— Start Text to read —
# cat trees?



## fatandgreedy (Feb 20, 2011)

What's everyone's experience with cat trees? Does your cat like it and actually use it? Are they sturdy and large enough for a larger cat? With cat trees being kind of expensive and my cat never using her cat beds, I'm worried if I get one it'll goto waste.


----------



## OctoberinMaine (Sep 12, 2006)

In my vast experience (not at all), I find that Murphy loves his cat tree and he won't touch cat beds, so I'm not sure there's a correlation there. He naps up on the top level like he's on top of the world. And he's a big 16-pound boy, and while there's a little shaking when he climbs up, it doesn't seem to faze him at all.

Several of us have bought our trees on www.Armarkat.com. They have a great selection, decent prices, and free shipping, although you have to put it together when it arrives.


----------



## Tiikiri (Feb 18, 2011)
— End Text to read —
— Start Given data —
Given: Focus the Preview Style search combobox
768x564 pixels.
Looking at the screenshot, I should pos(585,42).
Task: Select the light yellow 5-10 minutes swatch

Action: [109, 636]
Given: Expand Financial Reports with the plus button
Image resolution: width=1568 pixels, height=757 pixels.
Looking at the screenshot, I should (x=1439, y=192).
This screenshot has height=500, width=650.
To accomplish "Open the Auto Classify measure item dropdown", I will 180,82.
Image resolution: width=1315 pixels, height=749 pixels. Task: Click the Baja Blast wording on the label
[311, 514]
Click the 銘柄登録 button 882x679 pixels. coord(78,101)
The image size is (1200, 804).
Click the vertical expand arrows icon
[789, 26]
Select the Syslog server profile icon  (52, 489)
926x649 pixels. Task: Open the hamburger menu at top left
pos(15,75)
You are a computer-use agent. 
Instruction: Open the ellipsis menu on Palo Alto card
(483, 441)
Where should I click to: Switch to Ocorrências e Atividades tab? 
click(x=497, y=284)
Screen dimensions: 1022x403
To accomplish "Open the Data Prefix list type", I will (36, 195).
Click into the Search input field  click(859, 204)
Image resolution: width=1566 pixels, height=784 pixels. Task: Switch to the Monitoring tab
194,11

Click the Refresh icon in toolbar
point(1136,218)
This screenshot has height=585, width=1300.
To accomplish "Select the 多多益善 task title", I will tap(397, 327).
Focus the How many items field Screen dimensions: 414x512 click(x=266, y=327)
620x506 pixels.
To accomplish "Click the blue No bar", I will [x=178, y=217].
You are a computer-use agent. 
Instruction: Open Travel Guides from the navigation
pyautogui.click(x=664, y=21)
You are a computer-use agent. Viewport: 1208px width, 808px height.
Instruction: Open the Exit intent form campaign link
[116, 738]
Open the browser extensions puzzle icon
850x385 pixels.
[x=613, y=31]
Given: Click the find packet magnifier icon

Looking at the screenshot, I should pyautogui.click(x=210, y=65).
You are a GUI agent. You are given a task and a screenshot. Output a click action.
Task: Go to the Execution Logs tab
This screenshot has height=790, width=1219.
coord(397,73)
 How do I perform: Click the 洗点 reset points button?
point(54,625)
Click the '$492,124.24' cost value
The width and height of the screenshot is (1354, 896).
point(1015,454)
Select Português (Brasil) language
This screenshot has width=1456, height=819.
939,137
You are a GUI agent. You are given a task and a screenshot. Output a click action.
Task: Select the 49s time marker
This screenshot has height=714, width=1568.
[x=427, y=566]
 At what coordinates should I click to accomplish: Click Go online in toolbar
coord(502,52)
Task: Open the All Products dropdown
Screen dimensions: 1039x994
— End Given data —
**List of tasks**
**A)** How much does Murphy weigh, according to the cat tree thread?
**B)** List every username that heads a post in the cat tree thread.
**C)** Reproduce the passage of the cat tree thread between "What's everyone's experience" and "it'll goto waste.", inclusive, word for word.
The lines after the cat tree thread come from a different source.

**Responses by task**
**A)** 16 pounds

**B)** fatandgreedy, OctoberinMaine, Tiikiri

**C)**
What's everyone's experience with cat trees? Does your cat like it and actually use it? Are they sturdy and large enough for a larger cat? With cat trees being kind of expensive and my cat never using her cat beds, I'm worried if I get one it'll goto waste.